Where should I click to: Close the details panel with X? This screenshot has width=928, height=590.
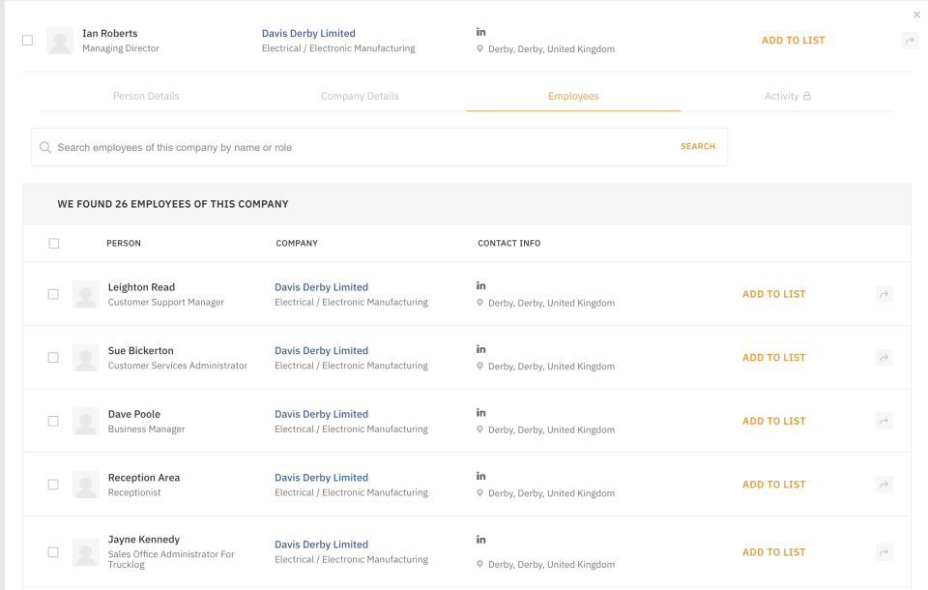(916, 15)
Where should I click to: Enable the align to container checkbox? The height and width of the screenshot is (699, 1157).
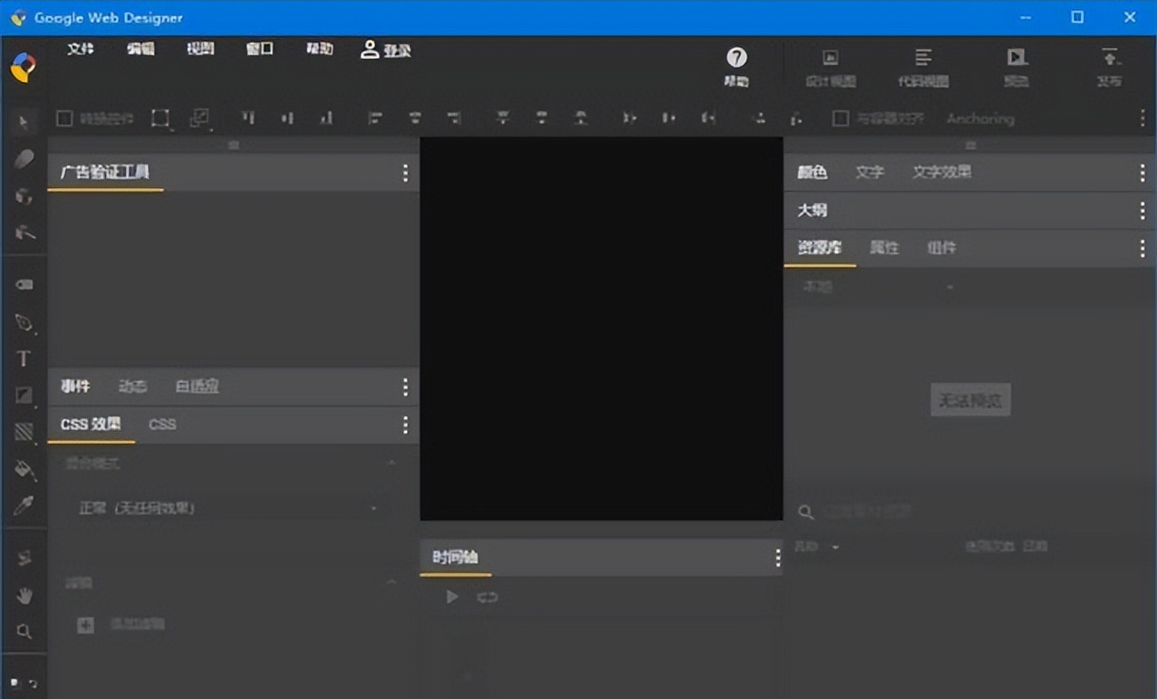(x=840, y=118)
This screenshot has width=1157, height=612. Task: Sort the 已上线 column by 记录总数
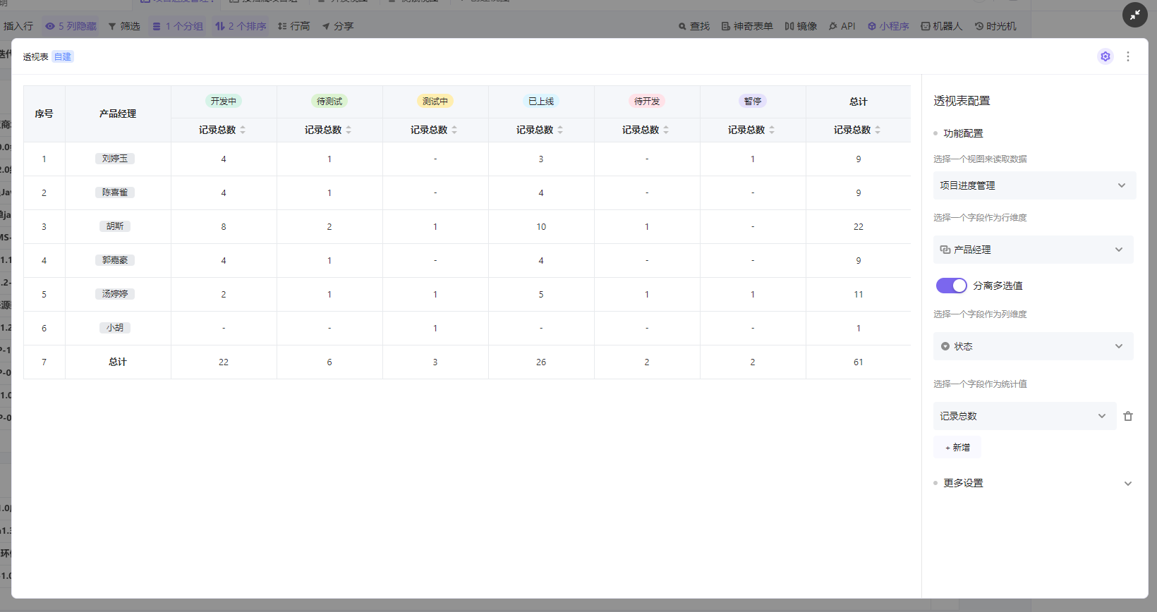(x=560, y=130)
= = = =
## WHAT IS NEEDED
Could you repeat the data exactly, omitting its pictures?

## RESPONSE TO THE TASK
Where should I click to: Close the details panel with X? This screenshot has width=928, height=590.
(916, 15)
Where should I click to: Enable the align to container checkbox? The height and width of the screenshot is (699, 1157).
(x=840, y=118)
This screenshot has width=1157, height=612. Task: Sort the 已上线 column by 记录总数
(x=560, y=130)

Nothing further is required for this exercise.